Top of Data provided

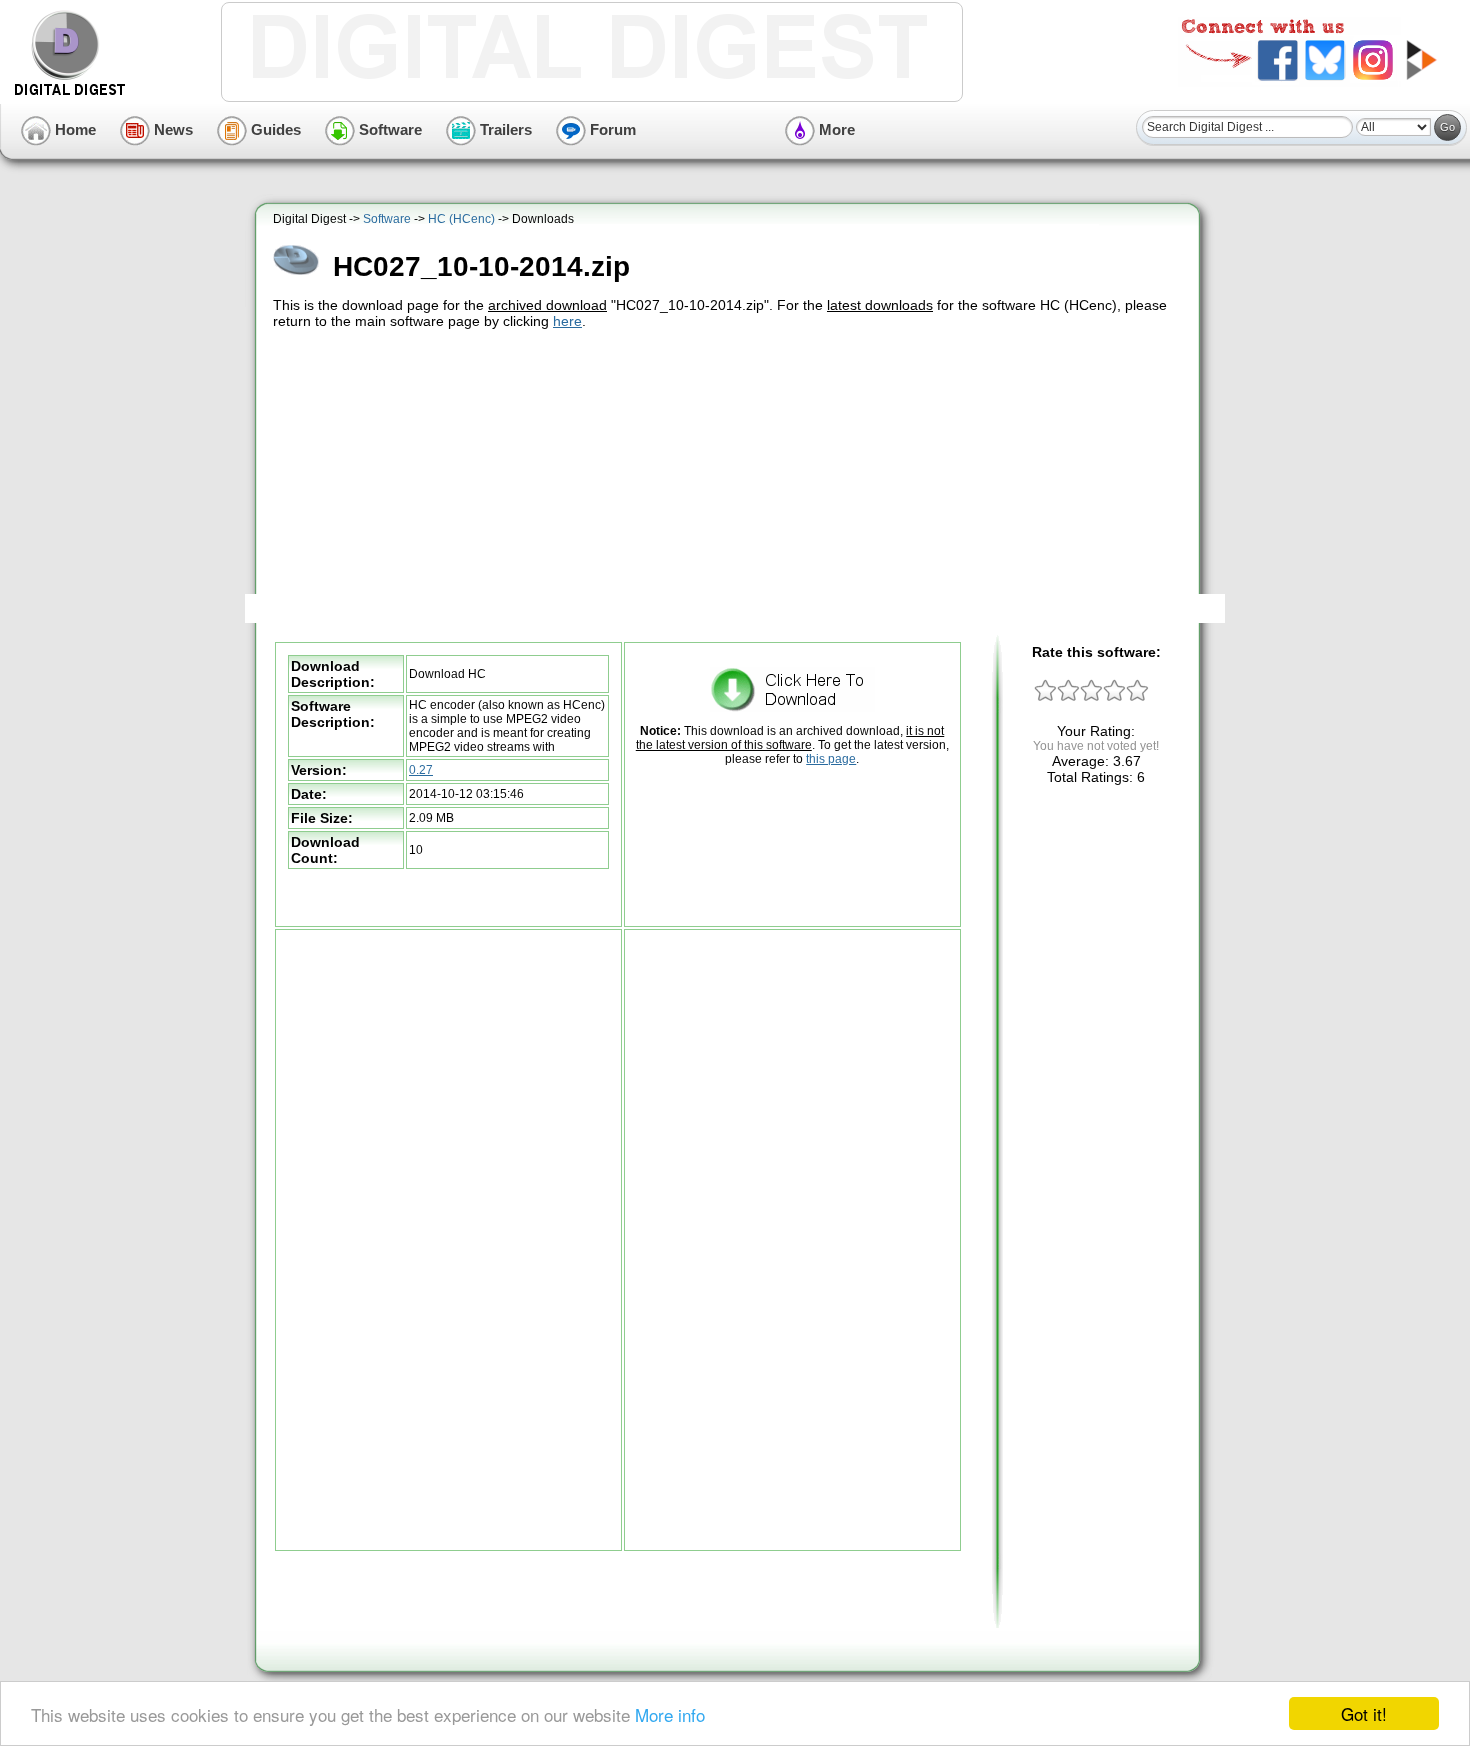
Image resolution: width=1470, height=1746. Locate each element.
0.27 (421, 770)
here (567, 321)
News (171, 129)
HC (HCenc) (461, 219)
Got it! (1364, 1713)
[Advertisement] (730, 483)
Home (73, 129)
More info (670, 1714)
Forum (611, 129)
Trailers (504, 129)
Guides (274, 129)
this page (831, 759)
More (835, 129)
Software (388, 129)
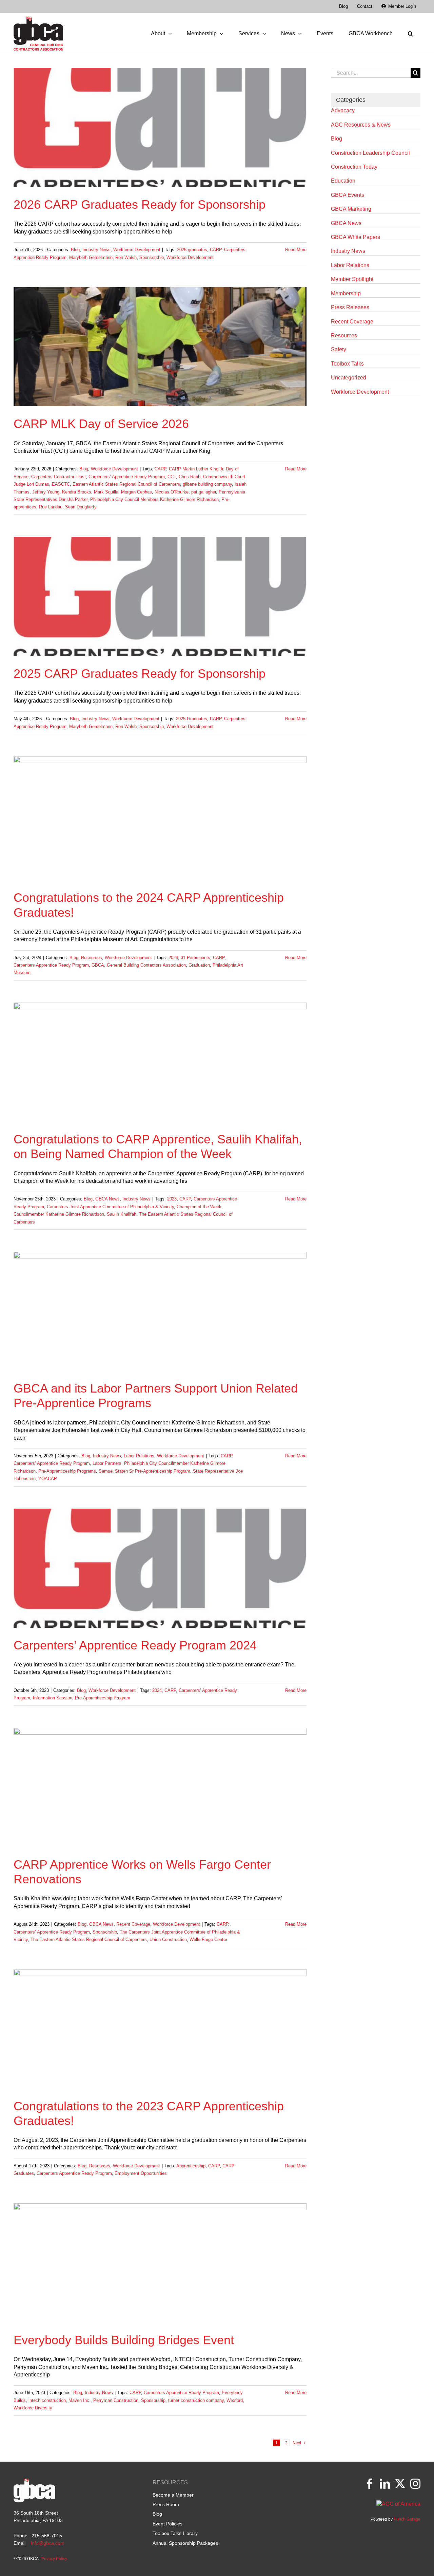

Bottom of Data provided

Your assignment:
Give back, word for word, the lines from the one with "News (171, 129)" to the end of the records above, and no pictures.

Written reply:
News (171, 129)
HC (HCenc) (461, 219)
Got it! (1364, 1713)
[Advertisement] (730, 483)
Home (73, 129)
More info (670, 1714)
Forum (611, 129)
Trailers (504, 129)
Guides (274, 129)
this page (831, 759)
More (835, 129)
Software (388, 129)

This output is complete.